Conquistas desse tipo ainda são raras no Brasil. Em São Paulo, existem alguns casos em que a alteração do nome foi liberada sem procedimento cirúrgico. Já no Rio Grande do Sul, esse tipo de concessão foi autorizada com restrição: o requerente deveria obrigatoriamente se submeter à cirurgia.
A advogada de C.A., Silene Hirata, explica que não é simples obter autorização do Judiciário. É necessário comprovar a transexualidade perante uma banca multiprofissional que avalia a pessoa por cerca de dois anos. "O juiz tem contato com a pessoa e pode verificar a situação, observar se existe um descompasso biológico que será ajustado pela decisão judicial", diz. "Tem gente que fala que as pessoas vão usar desse recurso quando estiverem com o nome sujo. Mas não é assim", completa.
De acordo com Silene, a adequação do nome à sexualidade da pessoa devolve o seu direito à cidadania. "Eu convivi com ela e presenciei situações constrangedoras. Teve de abandonar os estudos pelo preconceito que sofria e, em hospitais, chegou a ser motivo de chacota", afirma. Uma pesquisa realizada pelo Centro Latino-Americano em Sexualidade e Direitos Humanos (Clam), em 2004 e 2005, mostra que os travestis e transexuais sofrem 72% mais violência física do que gays e lésbicas.
Na avaliação do presidente da Associação Brasileira de Gays, Lésbicas, Bissexuais, Travestis e Transexuais (ABGLT), Toni Reis, a decisão é acertada. "Eles são cidadãos, que merecem o respeito da mesma forma que outras pessoas. Espero que o exemplo comece a ser seguido em todo o país", diz. Para Reis, travestis e transexuais devem ser tratados por seu nome social para não sofrerem preconceito.

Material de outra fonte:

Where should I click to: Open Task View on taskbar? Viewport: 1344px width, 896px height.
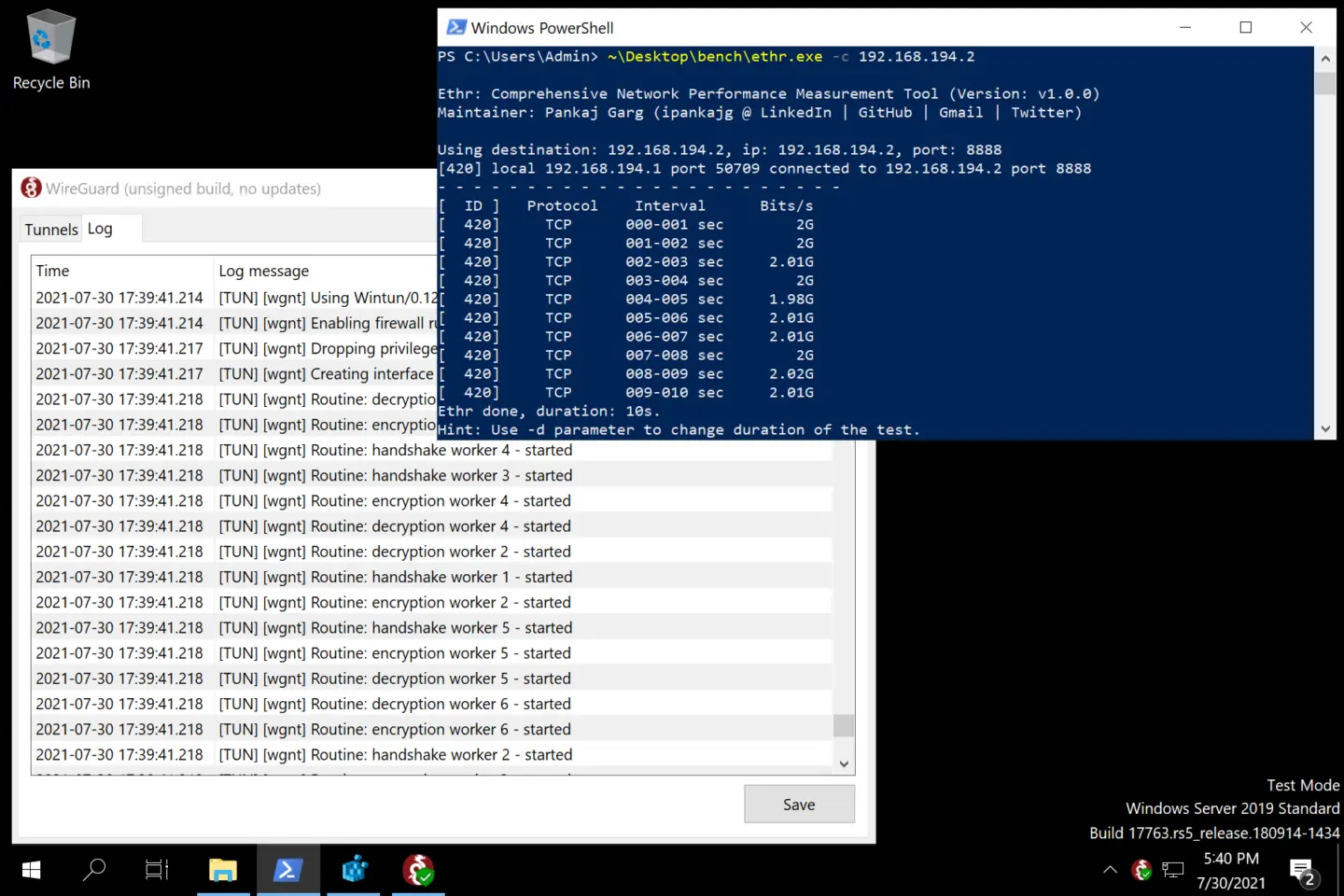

A intenção do movimento LGBT é que os transexuais de todo o Brasil que tenham interesse em trocar de nome sem se submeter a um procedimento cirúrgico ingressem com ações no Poder Judiciário. Conforme Reis, a estratégia pode facilitar a criação de uma jurisprudência que culmine na criação de leis reguladoras. "O Legislativo será obrigado a criar lei específica caso a Justiça acate casos espalhados por todo o país", defende.
Recomeço
Com a sentença em mãos, C.A. seguirá ao cartório onde foi registrada para fazer o averbamento do documento. Com as retificações, ela poderá retirar nova carteira de identidade, Cadastro de Pessoa Física (CPF) e outros registros necessários. Trata-se de uma espécie de recomeço. "Nenhum documento terá qualquer menção à mudança", explica Silene Hirata.